Extracted text
Welcome, Guest. Please login or register.

Login with username, password and session length

 
Advanced search

1411485 Posts in 69371 Topics- by 58427 Members - Latest Member: shelton786

April 24, 2024, 03:35:22 AM

Need hosting? Check out Digital Ocean
(more details in this thread)
TIGSource ForumsDeveloperTechnical (Moderator: ThemsAllTook)deferred vs. forward (with depth pass) debate
Pages: [1]
Print
Author Topic: deferred vs. forward (with depth pass) debate  (Read 1754 times)
digitalgibs
Level 0
**



View Profile
« on: September 10, 2014, 12:46:30 PM »

Okay guys.  Maybe this is a solved problem but I've mostly worked with Forward rendering systems over the years, including ones that deal with real-time lighting (ala Doom 3).  The new hotness right now seems to be that everyone is moving toward Deferred rendering however.

What's the big benefit?  I mean, fill rate is generally the hard argument, but if you are performing a depth pass first then technically we are still only processing visible fragments.  Forward rendering has a lot of triangle transform, clipping, and rasterization to perform multiple times but those are generally lightning fast on modern hardware.

I guess my question is, what are the big reasons for all the major engines moving to deferred rendering?

Raw data

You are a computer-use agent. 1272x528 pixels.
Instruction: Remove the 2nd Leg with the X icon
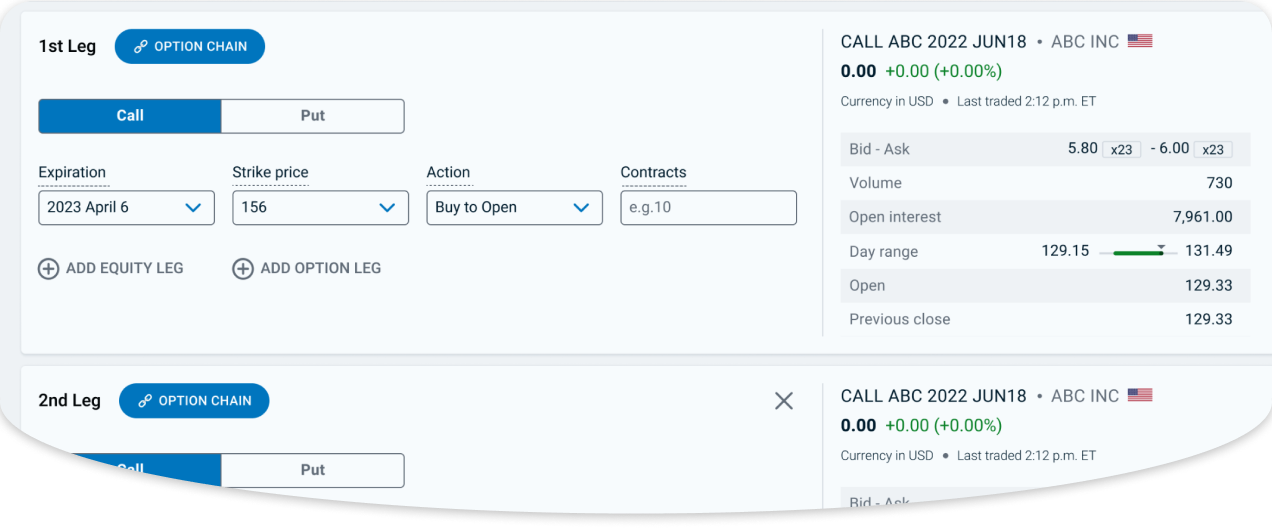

List of tasks
[1] Summarize the forum thread on deferred versus forward rendering in two sentences.
[2] Extend the forum thread on deferred versus forward rendering beyond its last sentence.

Outputs
[1] The poster has mostly worked with forward rendering systems, including ones with real-time lighting, but observes that everyone now seems to be moving toward deferred rendering. Noting that a depth pass first means only visible fragments get processed and that repeated triangle transform, clipping, and rasterization are fast on modern hardware, the poster asks why the major engines are switching to deferred rendering.

[2]
Logged
Krux
Level 2
**



View Profile
« Reply #1 on: September 10, 2014, 05:05:44 PM »

deferred rendering allows you to render a lot of light sources quickly. Deferred rendering allows you to render small light sources only in that area, where it has a notable effect. Forward rendering requires you to iterate all light sources per fragment and therefore you are limited to a very low number. But deferred has it's disadvantages, because multisample antialiasing doesn't work anymore and transparency won't work.
Logged
Geti
Level 10
*****



View Profile WWW
« Reply #2 on: September 10, 2014, 08:19:03 PM »

Why does MSAA "not work"? I mean I know it's fillrate limited but is it really that bad, or is there some other reason MSAA breaks?
Logged

JakobProgsch
Level 1
*



View Profile
« Reply #3 on: September 11, 2014, 04:52:44 AM »

Why does MSAA "not work"? I mean I know it's fillrate limited but is it really that bad, or is there some other reason MSAA breaks?

MSAA is so fast (compared to straight up supersampling) because it can skip expensive calculations inside polygons and only has to do more work on the edges. Deferred throws away that advantage... It does totally "work" though you just have to write the correct MSAA resolves etc. in the render passes (so it doesn't work automatically by just enabling MSAA).
Logged

digitalgibs
Level 0
**



View Profile
« Reply #4 on: September 11, 2014, 06:40:35 AM »

Forward rendering requires you to iterate all light sources per fragment and therefore you are limited to a very low number.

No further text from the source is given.